G.O.M.: É uma responsabilidade muito grande, uma responsabilidade relativamente aos grandes artistas que por aqui passaram e recordo, entre outros, Rafael Bordalo Pinheiro e José Malhoa. No caso de Rafael Bordalo Pinheiro a importância da loiça e a sua valorização, pois tem características absolutamente únicas e irrepetíveis.
G.C.: Óbidos já é distinguida ao nível da literatura, Leiria foi-o recentemente, ao nível da música. Toda esta região fica valorizada com esta chancela da Unesco?
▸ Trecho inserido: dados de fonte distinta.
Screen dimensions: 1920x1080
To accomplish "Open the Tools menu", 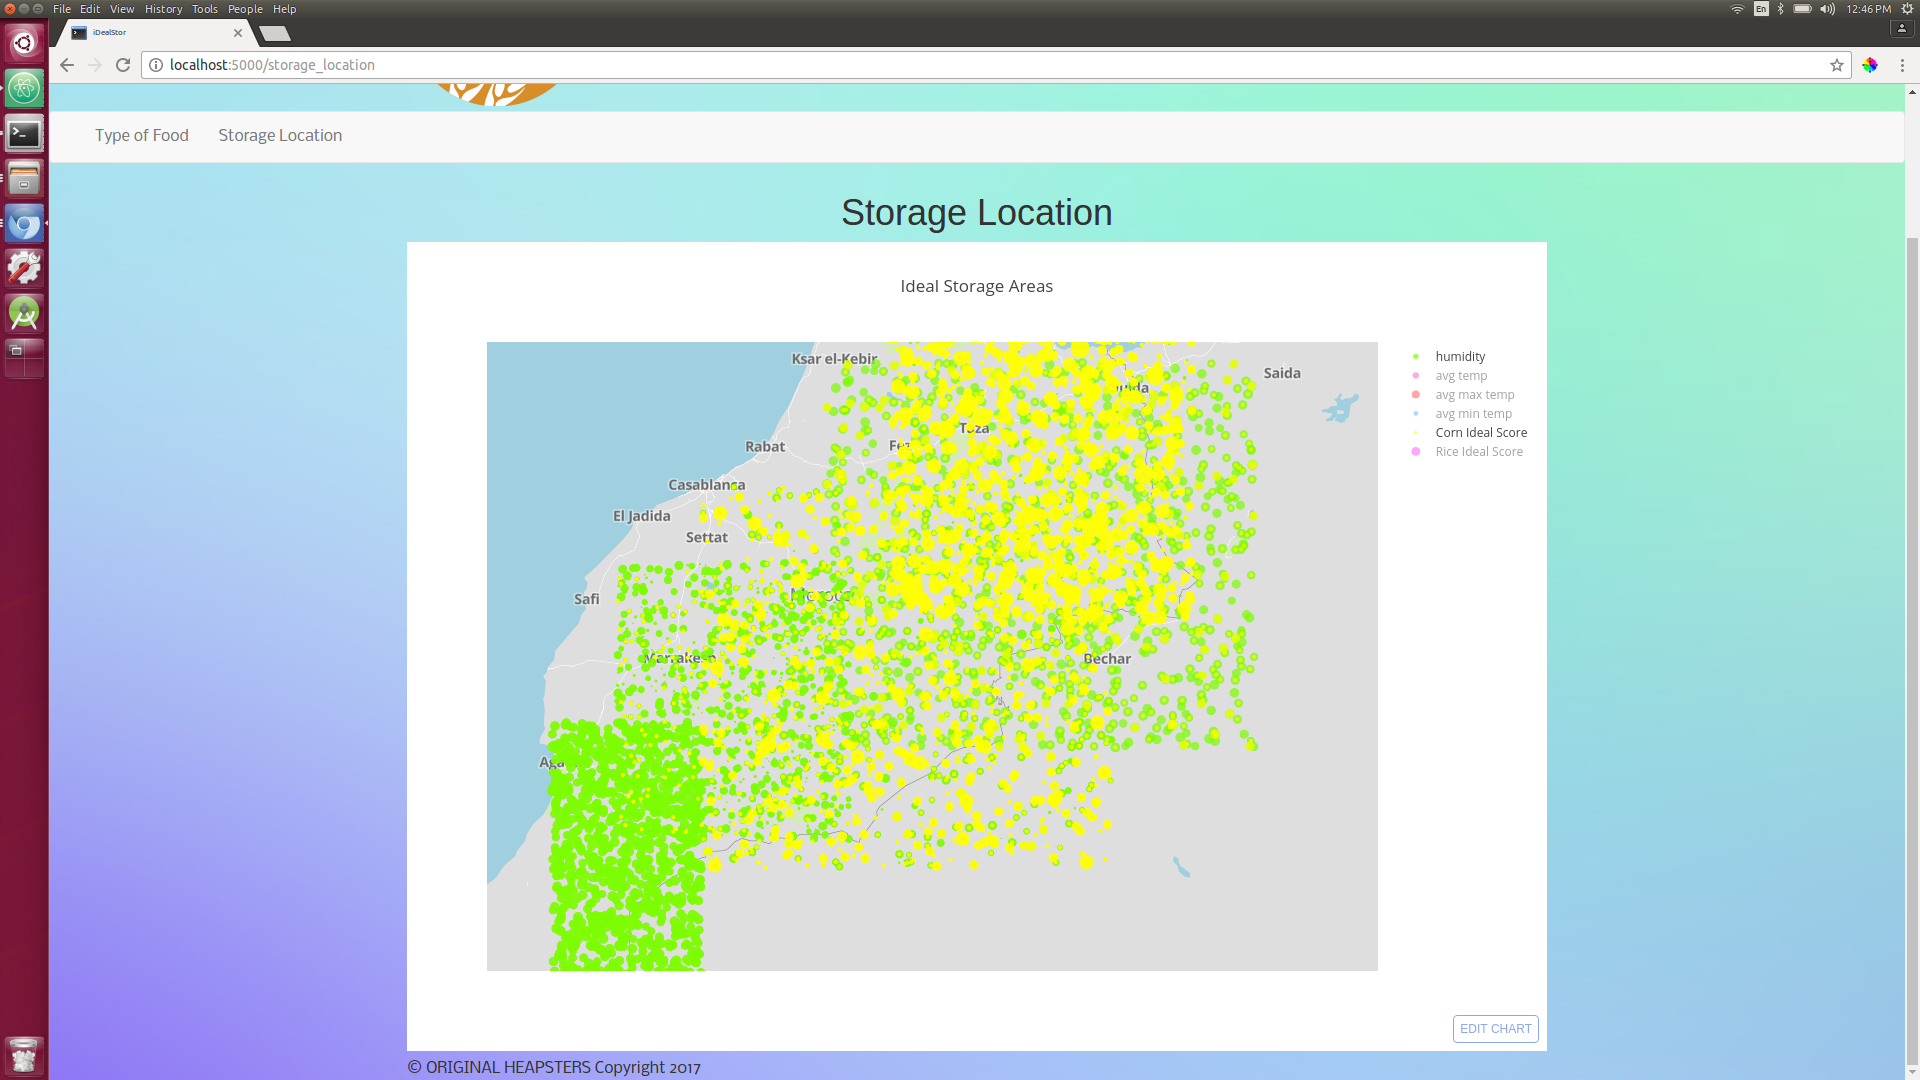I will (x=204, y=9).
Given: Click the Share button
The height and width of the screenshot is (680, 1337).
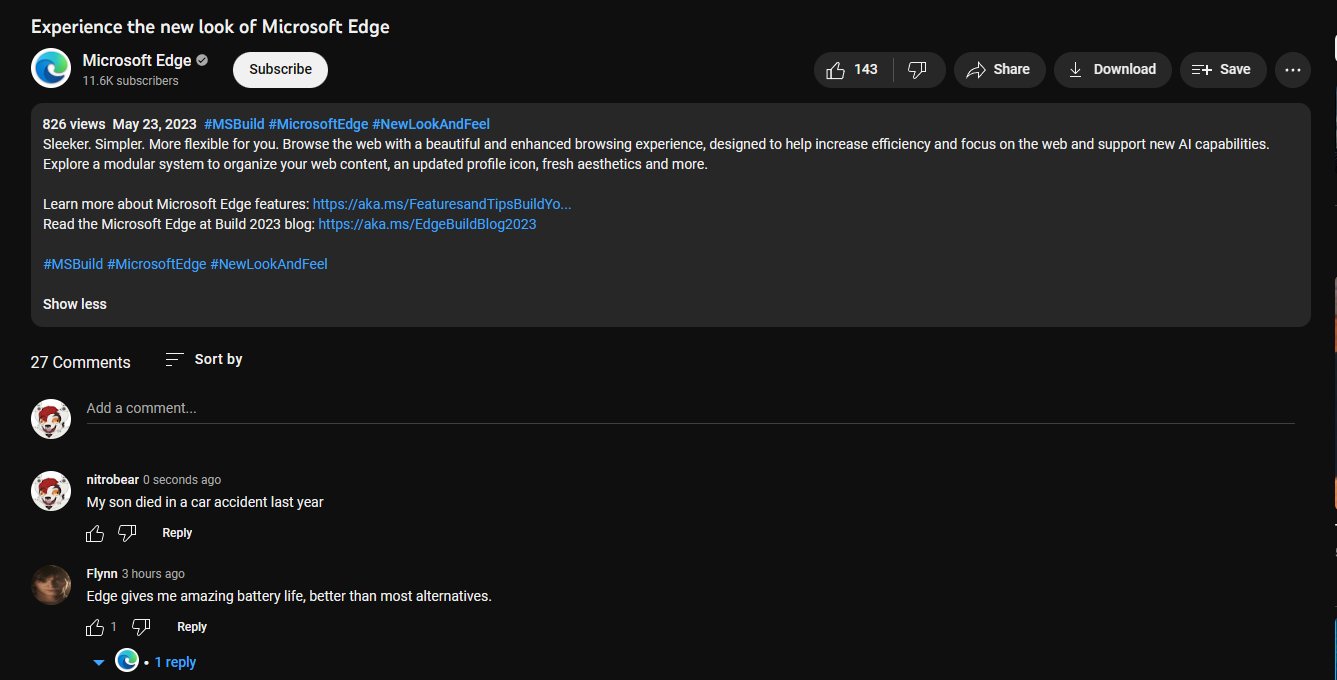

G.O.M.: Certamente que sim. Tive oportunidade de, durante quase 10 anos, estar na Comissão Nacional da Unesco, à qual estou ligado ainda hoje em matéria dos direitos Humanos, e isso é extraordinariamente importante, a valorização da ciência, cultura, ciência e educação, como factores essenciais para garantir que a tal aprendizagem, que é o elemento efectivo de incentivo ao desenvolvimento humano. Também passará muito pelas escolas. O sucesso em Portugal do Ano Europeu do Património Cultural deveu-se, designadamente nesta região, ao envolvimento das escolas. O envolvimento das escolas fez a diferença, em termos europeus, porque Portugal ter um dos países com maior número de actividades, a seguir à Alemanha ou França, significa que houve um esforço grande que tem que ser continuado.
G.C.: Na Escola Raul Proença falou sobretudo de Educação, mas no seu vasto currículo estão também as funções de ministro das Finanças. Há alguma preferência?
G.O.M.: Tudo é necessário numa sociedade. Precisamos, para valorizar a educação e a formação, de utilizar melhor os nossos meios e impostos, que devem ser factor de combate à desigualdade e à injustiça.